La stratégie du groupe a depuis longtemps maturé sur ce sujet. Au sein de la fondation Eclipse et de la Linux Foundation, Thales contribue à faire avancer l’adoption et la mise en œuvre des architectures libres et ouvertes. En mutualisant des briques et des compétences logicielles, en animant une communauté open source d’experts et de développeurs spécialistes, à travers une organisation GitHub open source, nous faisons profiter nos clients de notre savoir-faire en la matière pour leur permettre d’accomplir leurs projets les plus ambitieux. À titre d’exemple, on peut citer le produit « Cargo intelligence 5 » de MGI, pour qui Thales a engagé une rénovation complète du logiciel sur la base d’une application Cloud Native utilisant massivement l’Open Source, afin de permettre la connexion de tous les acteurs d’une place portuaire, aéroportuaire ou terrestre. Pour accompagner le PMU dans la modernisation de ses paris hippiques basée sur le tracking des courses de chevaux, Thales a développé une plate-forme Big Data, actualisée en continue avec les dernières versions des composants Open Source. Et récemment, le groupe a mis au point Gokube, un outil qui facilite l’utilisation sur ordinateurs portables de Kubernetes, une plate-forme Open Source permettant d’automatiser le déploiement, la mise à l’échelle et la gestion de conteneurs d’applications. À travers toutes ces initiatives, Thales contribue à créer de nouveaux standards et à faire éclore des écosystèmes. 

Thales évolue sur des marchés sensibles, associés aux secteurs de la Défense, de l’aéronautique ou du naval. La collaboration ouverte ne comporte-t-elle pas de potentiels problèmes juridiques tout comme des risques liés à la sécurité ? 

Certains contributeurs ne sont pas forcément des individus, mais aussi des organisations, des entreprises ou des associations, soumises à des réglementations spécifiques, ce qui pose notamment la question de l’extraterritorialité [un principe de droit international selon lequel un État abandonne une compétence juridique sur une partie de son territoire au profit d’un autre État ou d’une institution internationale]. Mais il est tout à fait possible de constituer des communautés restreintes, où seuls des contributeurs sélectionnés, par exemple sur la base de la nationalité ou de l’appartenance à l’Union européenne, pourraient toucher au code source. Quant à l’éventualité de voir certains acteurs agir à des fins malveillantes, notamment pour y injecter un bug, ce risque n’est jamais nul. Mais n’oublions pas qu’il existe toujours des mécanismes pour revenir à la version antérieure. On ne peut jamais écarter l’éventualité d’un sabotage, mais au sein des communautés open source, toute forme de malveillance est rapidement identifiable dans un univers où la transparence est de mise. Le fait d’être en système ouvert n’annule pas le risque. Mais il le réduit considérablement.

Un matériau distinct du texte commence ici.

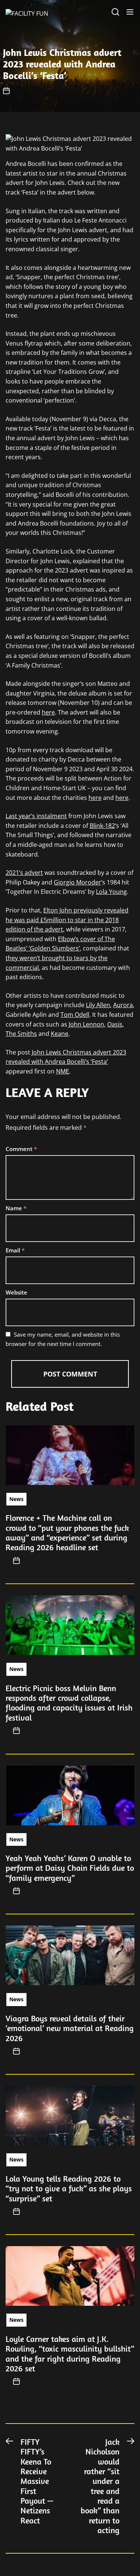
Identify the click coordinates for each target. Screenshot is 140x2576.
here (48, 712)
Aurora (123, 1005)
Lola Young (111, 891)
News (16, 1499)
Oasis (114, 1024)
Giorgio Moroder (77, 882)
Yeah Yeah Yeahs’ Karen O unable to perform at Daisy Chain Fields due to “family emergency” (70, 1868)
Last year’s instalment (36, 816)
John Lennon (86, 1024)
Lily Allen (98, 1005)
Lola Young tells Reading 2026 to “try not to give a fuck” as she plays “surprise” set (69, 2188)
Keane (59, 1034)
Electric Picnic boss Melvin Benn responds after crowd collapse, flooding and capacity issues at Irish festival (69, 1703)
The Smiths (21, 1034)
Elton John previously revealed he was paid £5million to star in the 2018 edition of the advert (67, 919)
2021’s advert (24, 872)
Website (16, 1292)
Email (15, 1250)
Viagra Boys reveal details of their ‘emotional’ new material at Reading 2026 (70, 2028)
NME (62, 1071)
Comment (21, 1149)
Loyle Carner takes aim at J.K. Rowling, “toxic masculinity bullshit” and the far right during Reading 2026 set (70, 2354)
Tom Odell (74, 1014)
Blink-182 (102, 826)
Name (16, 1208)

Quelle est l’implication de Thales dans le domaine de l’Open Source Hardware ?

On a vu apparaître ce sujet dans les années 2000 lorsqu’une communauté d’ingénieurs a voulu allier l’électronique avec les principes de l’Open Source Software en proposant des designs de cartes mères, de composants et de processeurs que les industriels pourraient reproduire et modifier à leur guise. En 2018, Thales a intégré la Fondation RISC-V afin d’apporter son expertise à la conception de ce jeu d’instructions ouvert, mais aussi en fédérant les industriels et les académiques autour d’un sujet capital pour notre souveraineté : en ouvrant la gravure à de multiples fondeurs, l’Europe réduit en effet considérablement sa dépendance, notamment à l’égard des Etats-Unis où sont produits la majorité des chips, tout en se protégeant de potentielles perturbations des chaînes d’approvisionnement en matériels. Thales est plus que jamais actif dans ce domaine qui a pris depuis quelques années une ampleur inédite : le groupe collabore aujourd’hui avec les communautés Open Source Hardware pour concevoir des processeurs compatibles avec les systèmes critiques embarqués, notamment dans les domaines de l’aéronautique et du naval. Et depuis deux ans, Thales organise un concours national RISC-V : à l’été 2022 ont été récompensées à Strasbourg trois équipes d’étudiants dont la solution permet de réduire la consommation électrique du processeur CORE-V CVA6. Que l’on parle de logiciels comme de matériels, l’Open Source demeure plus que jamais au cœur de la stratégie d’innovation de Thales.